++++ Source data ++++
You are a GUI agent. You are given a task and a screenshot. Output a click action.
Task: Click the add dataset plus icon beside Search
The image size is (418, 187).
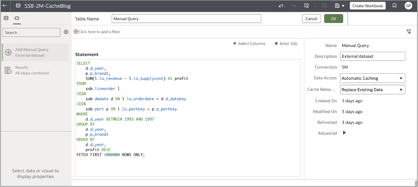point(66,32)

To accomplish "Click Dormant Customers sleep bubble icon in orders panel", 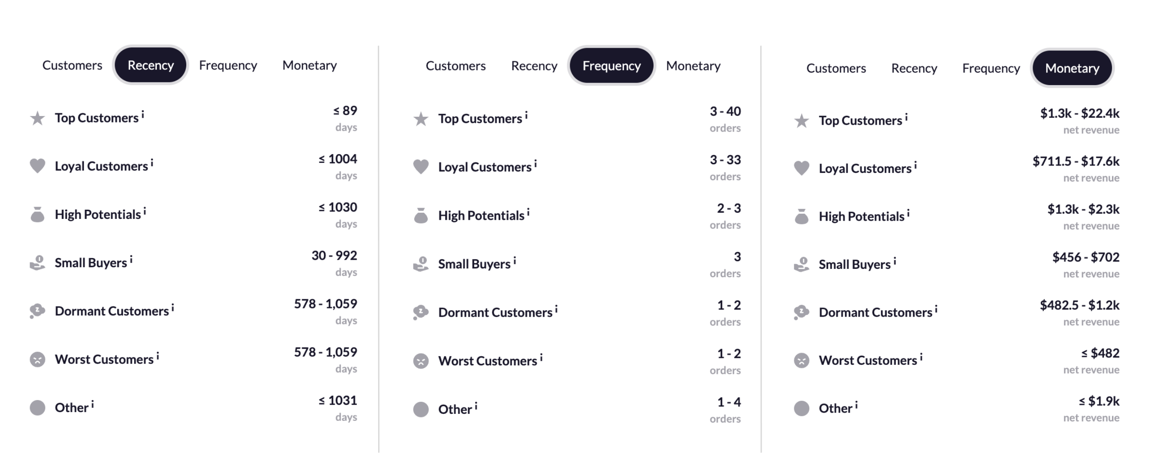I will click(x=420, y=312).
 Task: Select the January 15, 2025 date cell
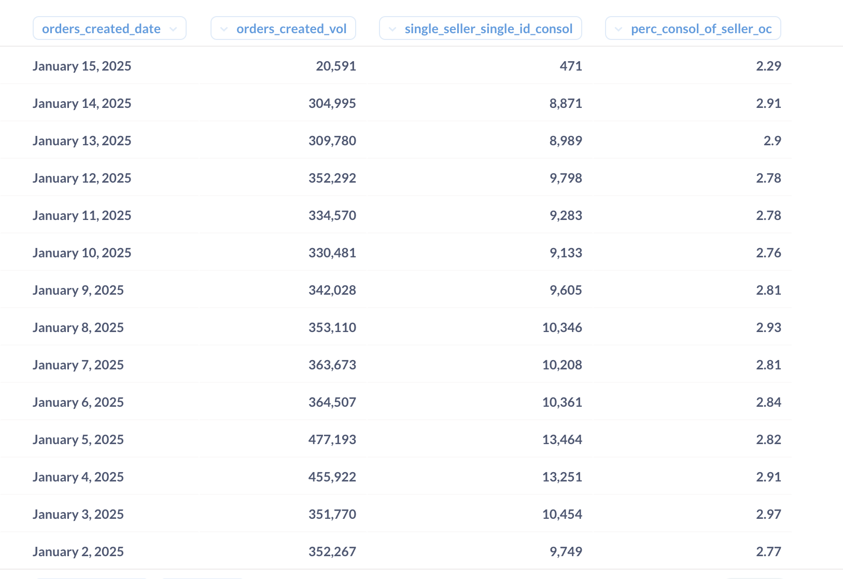(82, 66)
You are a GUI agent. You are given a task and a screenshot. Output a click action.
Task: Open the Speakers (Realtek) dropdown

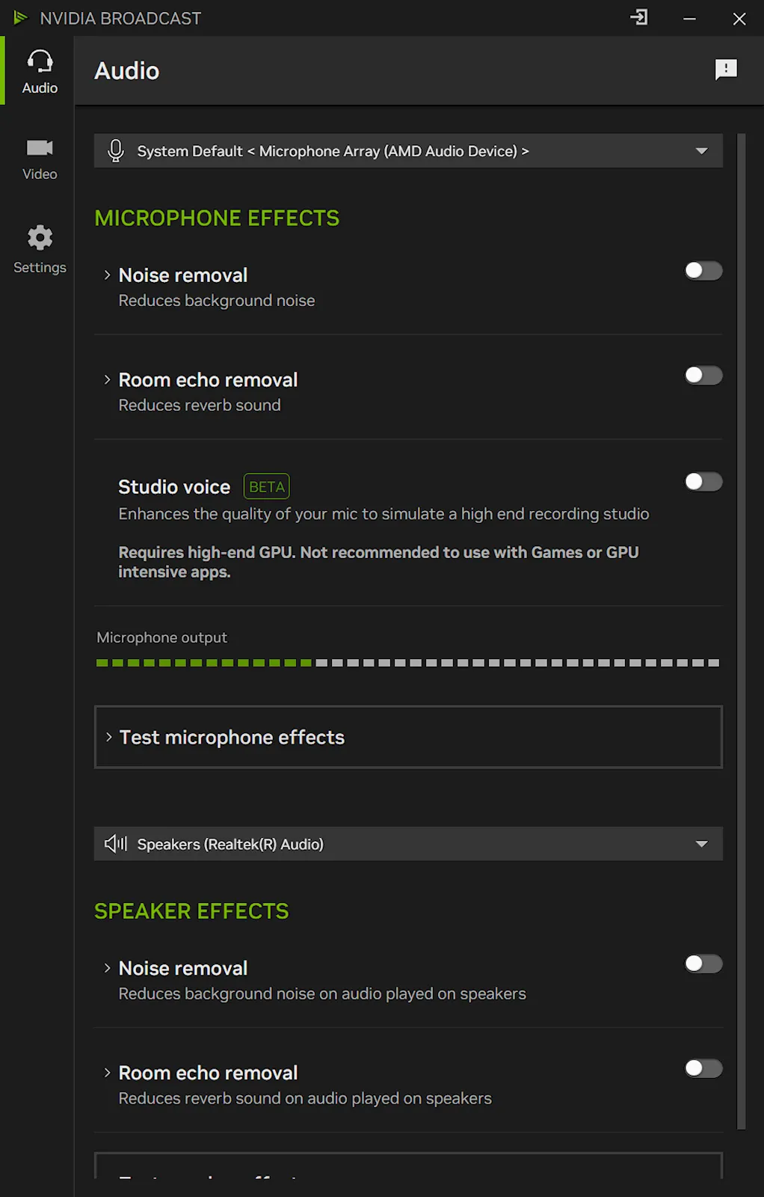[x=408, y=844]
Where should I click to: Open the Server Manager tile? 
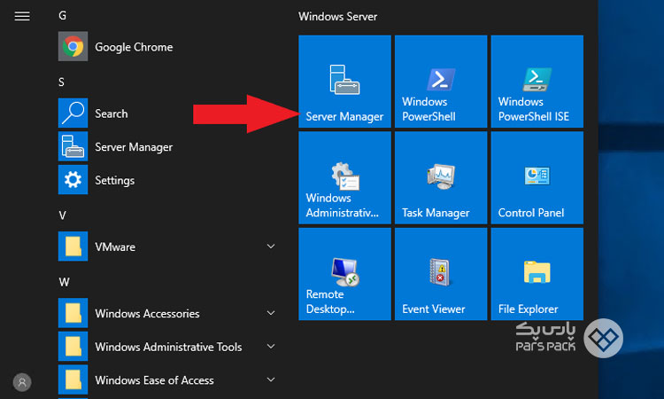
++++
Activity —
Please output an exact repetition of the lines from the line containing "Task: Open the Speakers (Realtek) dropdown" to the end of the records, both included, with no pictures and no additional text.

Solution —
Task: Open the Speakers (Realtek) dropdown

[x=408, y=844]
Where should I click to: Open the Server Manager tile? 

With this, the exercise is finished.